Stored records
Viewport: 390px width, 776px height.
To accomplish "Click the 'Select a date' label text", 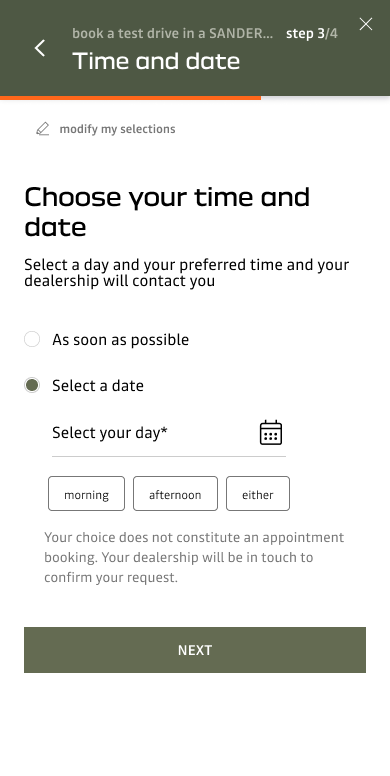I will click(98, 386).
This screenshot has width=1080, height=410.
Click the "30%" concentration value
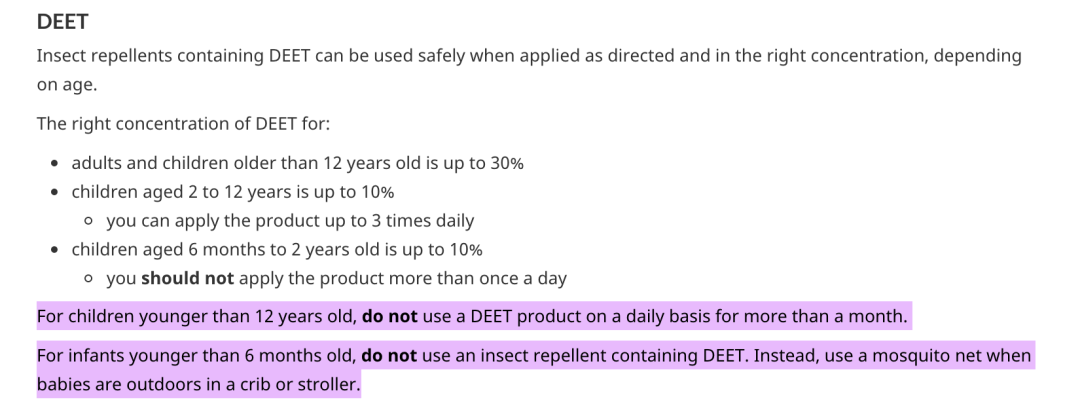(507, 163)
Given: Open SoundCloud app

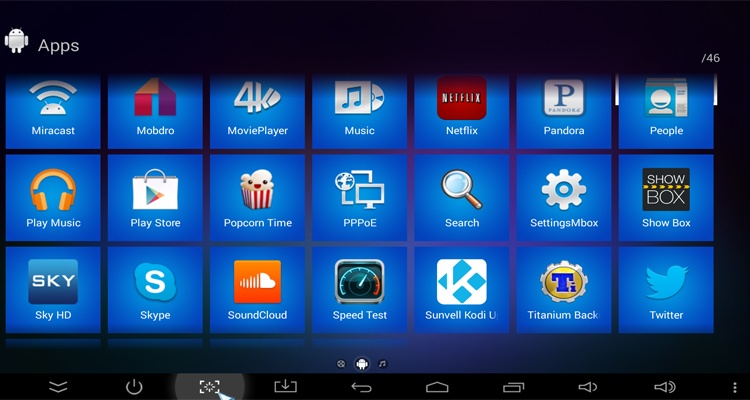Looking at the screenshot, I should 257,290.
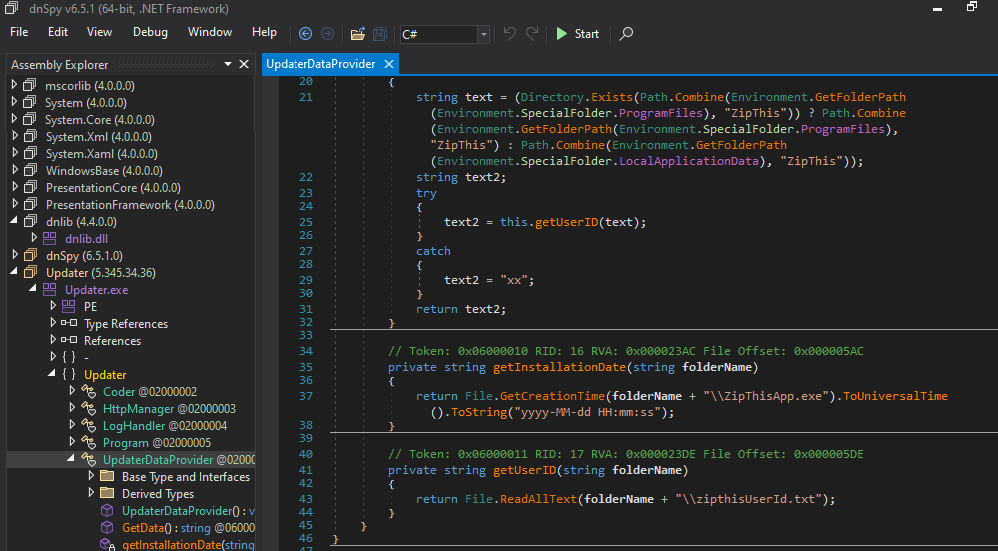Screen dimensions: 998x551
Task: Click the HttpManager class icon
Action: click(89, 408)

**THE PROBLEM**
When you reach the line that contains "This screenshot has width=1080, height=410.", start reproducing, and continue word for word to the end of the records; skip all pictures.

**ANSWER SPACE**
This screenshot has width=1080, height=410.
Click the "30%" concentration value
(507, 163)
Given: Open SoundCloud app

Looking at the screenshot, I should 257,290.
Screen dimensions: 998x551
Task: Click the HttpManager class icon
Action: click(89, 408)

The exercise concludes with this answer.